2. To avoid this, say you limit the API to some "common subset" of all extant SIMD ISAs. The problem is, many algorithms admit vectorization only through the exotic instructions, such as POPCNT on SSE4, or the legendary vec_perm on Altivec. If this instruction is not exposed, you can't vectorize the algorithm. Game over again.
That's why software that takes advantage of SIMD invariably has separate implementations for each supported ISA. .NET should have followed suit: expose an API for each ISA (or a mega-API that covers all ISAs), and then provide rich information about which operations are implemented efficiently, and which are not, to allow apps to choose an optimal implementation at runtime. This API would demo and market very poorly, but the engineers will love it, because it's the one that enables the most benefit from SIMD.

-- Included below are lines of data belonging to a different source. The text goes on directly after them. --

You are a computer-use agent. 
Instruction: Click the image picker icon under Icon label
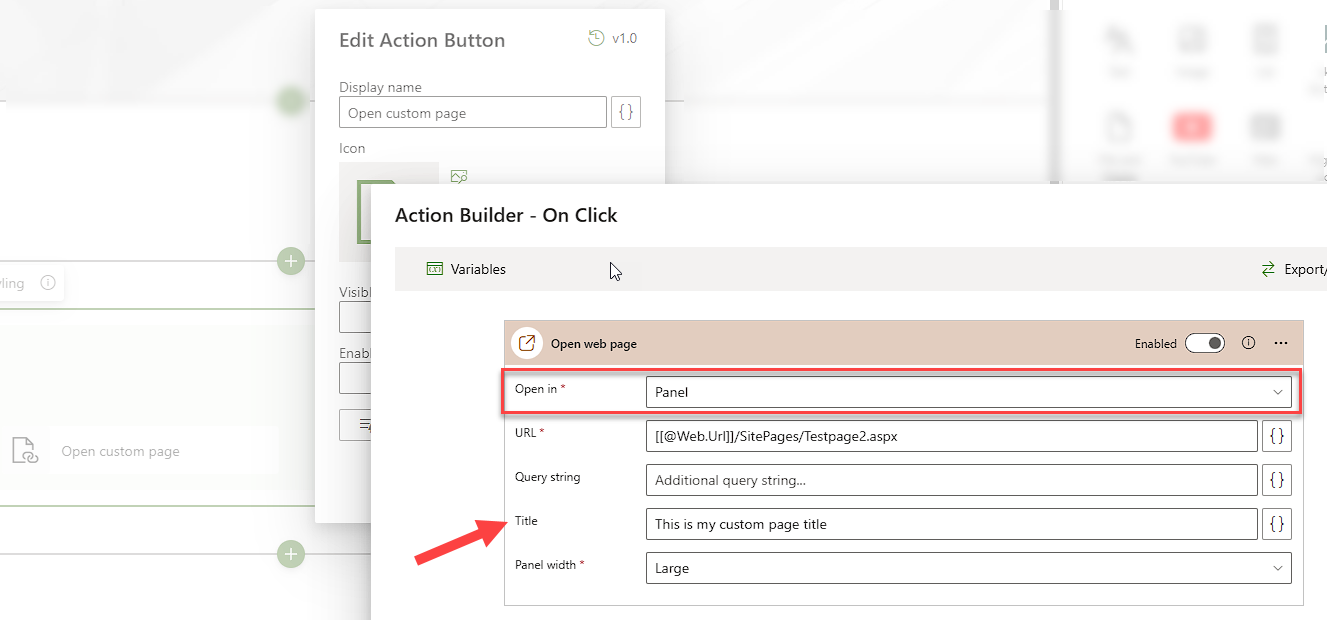click(459, 176)
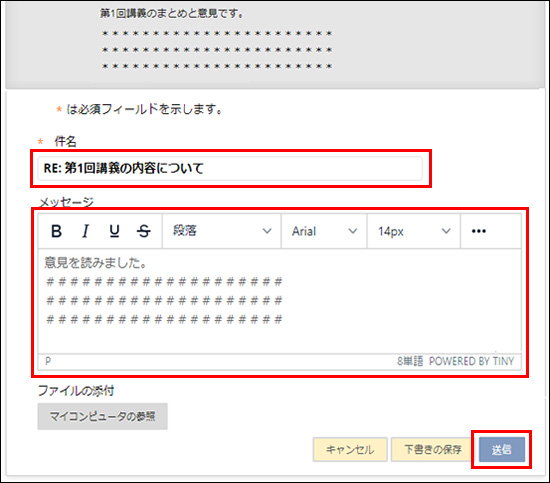
Task: Click the chevron arrow next to Arial
Action: tap(353, 231)
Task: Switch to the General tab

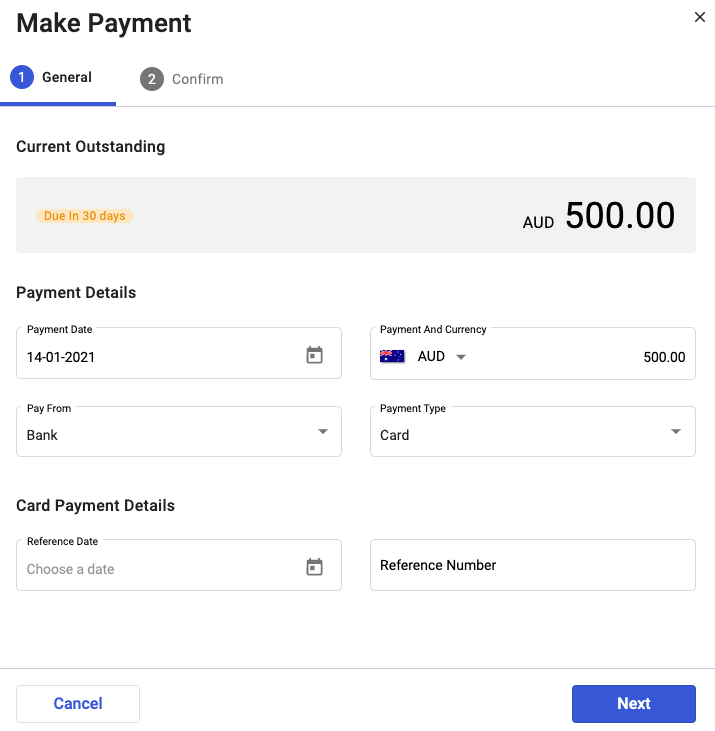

1: with rare exceptions, such as the new fused multiply-add support in x86
2: Several years back, VC++ generated an all-bits-1 register by loading it from memory, instead of issuing a pcmpeqd, which caused my vector implementation to underperform my scalar one. This is my fear for the .NET implementation.
This made me think of clang/gcc's vector extensions [1], which, together with __builtin_shuffle can be used to get some real "ok" cross-platform (SSE/NEON/...) SIMD code going on. An example of this in usage is [2].
That said you're right, usually the best performance can only be obtained by using really specific instructions. But in my experience, a decent performance increase can be obtained by using the generic vector extensions.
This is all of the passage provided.